Support for small biz

Locally owned small and micro businesses are an integral part of the well-being of B.C. in general and the Comox Valley in particular according to Dianne Goodacre, owner of The Balance Sheet Bookkeeping in Courtenay.

Dianne Goodacre congratulates client Bill Alexewich

Locally owned small and micro businesses are an integral part of the well-being of B.C. in general and the Comox Valley in particular according to Dianne Goodacre, owner of The Balance Sheet Bookkeeping in Courtenay.

Goodacre points out that according to the joint federal and provincial government’s Small Business Profile 2010, small businesses in B.C. employed over a million people in 2009, producing approximately 32 per cent of B.C.’s gross domestic product.

In addition to their financial contributions, small business owners are usually an interesting group, added Goodacre.

“I find small business owners to be inventive, outgoing, generous and helpful. You often find that community leaders are small business owners,” she said.

New to the Valley as of last year, Goodacre is impressed with the diverse range of products and services on offer to Valley residents by local businesses.

“There’s everything we need right here,” she noted. “Just check out the membership of the Comox Valley Chamber of Commerce, Home Based Business Association, Women’s Business Network, Comox Valley Web Posse and other local business organizations.”

Goodacre points out that as well as providing Valley residents with unique products and services, small business also supports the community financially.

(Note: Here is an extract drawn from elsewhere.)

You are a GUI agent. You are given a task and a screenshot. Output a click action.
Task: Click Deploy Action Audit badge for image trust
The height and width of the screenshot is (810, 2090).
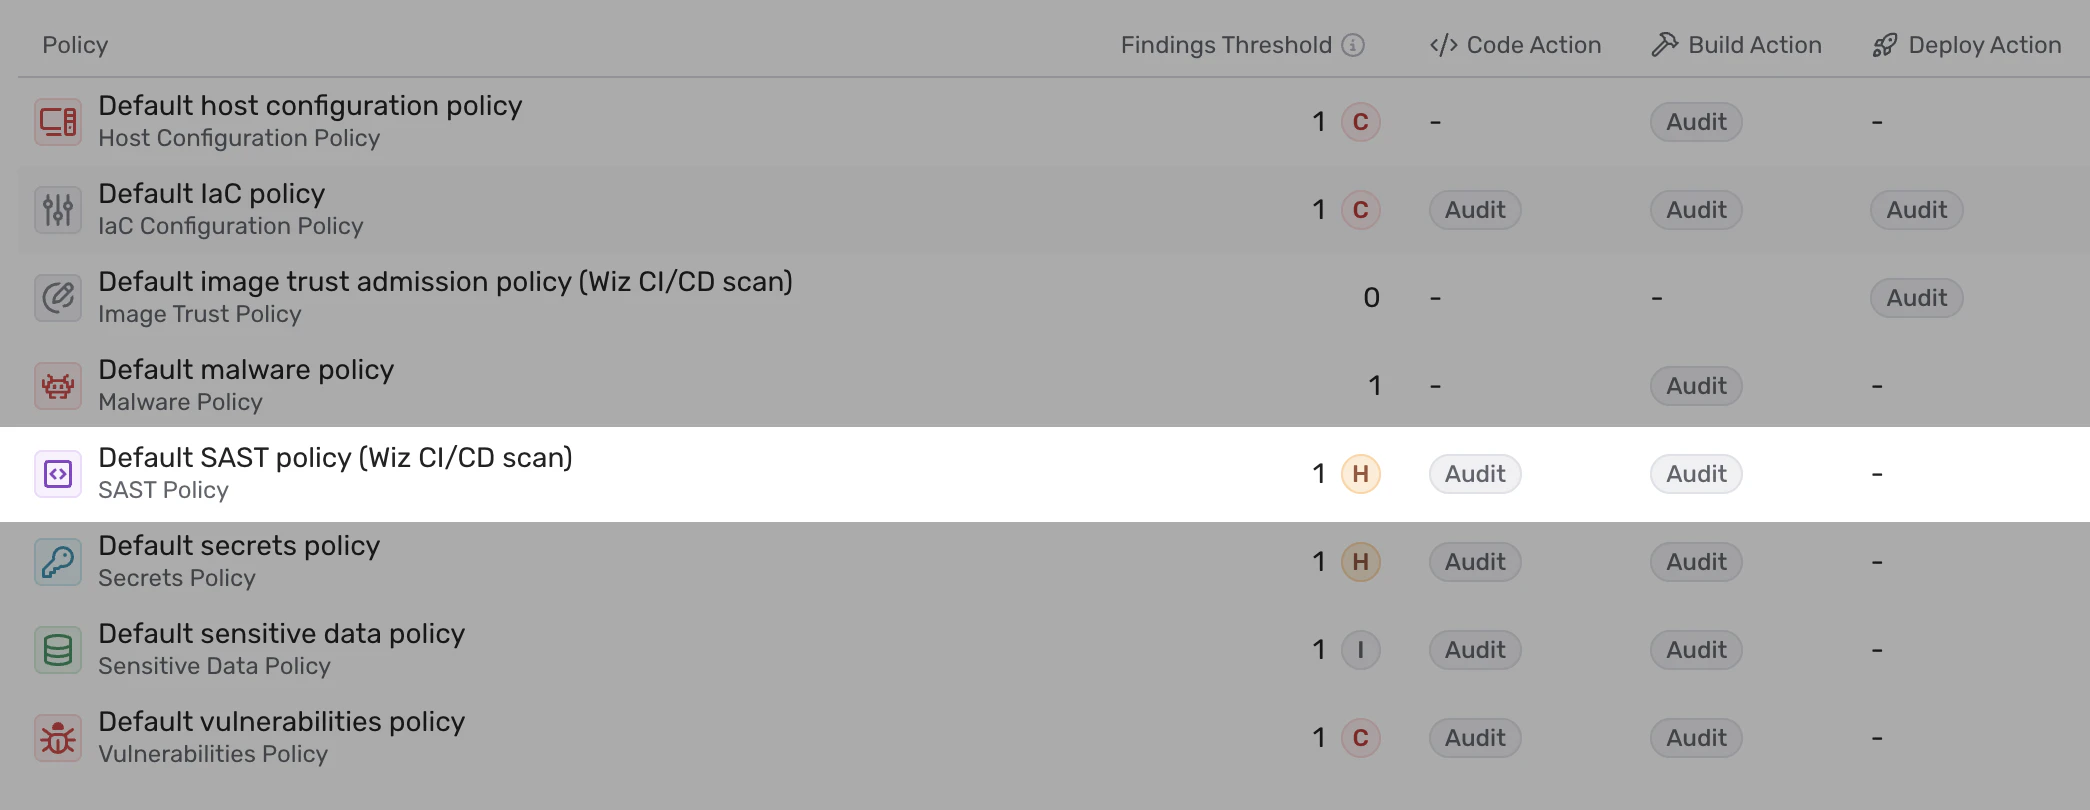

“If we hire locally or buy from each other then you get a kind of multiplication effect. For example, if you buy from a local business, the business owner takes that money and buys coffee from a local kiosk, gas from a station employing local staff and milk from the corner store. This cycle contains the money within the Valley where it goes round and round,” she said.

Goodacre has some concerns about the success of small business in the current recession climate. “The goal is to keep them viable in these uncertain financial times. We are not out of the recession yet, a lot of indicators say we are still floundering,” she added.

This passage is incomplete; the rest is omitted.